Home search is a specific motion routine that is useful for most types of
applications. Its goal is to find a specific point in travel relative to the
mounting base of the stage very accurately and repeatably. The need for
this absolute reference point is twofold. First, in many applications it is
important to know the exact position in space, even after a power-off cycle.
Secondly, to protect the stage from hitting a travel obstruction set by the
application (or its own travel limits), the controller uses programmable
software limits. To be efficient though, the software limits must be defined
accurately in space before running the application.
To achieve this precise position referencing, the ESP6000 motion control
system executes a unique sequence of moves.
First, let's look at the hardware required to determine the position of a
motion device. The most common (and the one supported by the ESP6000
controller card) are incremental encoders. By definition, these are encod-
ers that can track only relative movements, not absolute position. The
controller keeps track of position by incrementing or decrementing a
dedicated counter according to the information received from the encoder.
Since there is no absolute position information, position "zero" is where
the controller was powered on (and the position counter reset).

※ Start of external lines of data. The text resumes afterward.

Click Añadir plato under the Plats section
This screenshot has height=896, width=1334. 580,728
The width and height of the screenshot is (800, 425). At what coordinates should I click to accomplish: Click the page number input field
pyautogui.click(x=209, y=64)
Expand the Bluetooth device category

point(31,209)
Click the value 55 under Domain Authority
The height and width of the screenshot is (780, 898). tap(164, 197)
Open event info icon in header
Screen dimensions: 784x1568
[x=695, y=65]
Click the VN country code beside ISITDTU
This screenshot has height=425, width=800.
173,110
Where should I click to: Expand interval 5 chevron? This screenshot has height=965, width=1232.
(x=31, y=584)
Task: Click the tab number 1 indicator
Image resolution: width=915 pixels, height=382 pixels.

To determine an absolute position, the controller must find a "switch" that
is unique to the entire travel, called a home switch or origin switch. An
important prerequisite is that this switch must be located with the same
accuracy as the encoder pulses. If the motion device is using a linear scale
as a position encoder, the home switch is usually placed on the same scale
and read with the same accuracy.
If, on the other hand, a rotary encoder is used, the problem becomes more
complicated. To have the same accuracy, a mark on the encoder disk could
be used (called index pulse) but because it repeats itself every revolution,
it does not define a unique point over the entire travel. An origin switch, on
the other hand, placed in the travel of the stage is unique but not accurate
(repeatable) enough. The solution is to use both, following a search algo-
rithm. An origin switch (Figure 6.4-3) separates the entire travel in two
areas: one for which it has a high level and one for which it is low.
origin switch
encoder
index pulse
Figure 6.4-3 — Origin Switch and Encoder Index Pulse
The most important part of it is the transition between the two areas. Also,
looking at the origin switch level, the controller knows on which side of the
transition it currently is and which way to move to find it.
The task of the home search routine is to identify one unique index pulse as
the absolute position reference. This is done by first finding the origin
switch transition and then the very first index pulse (Figure 6.4-4).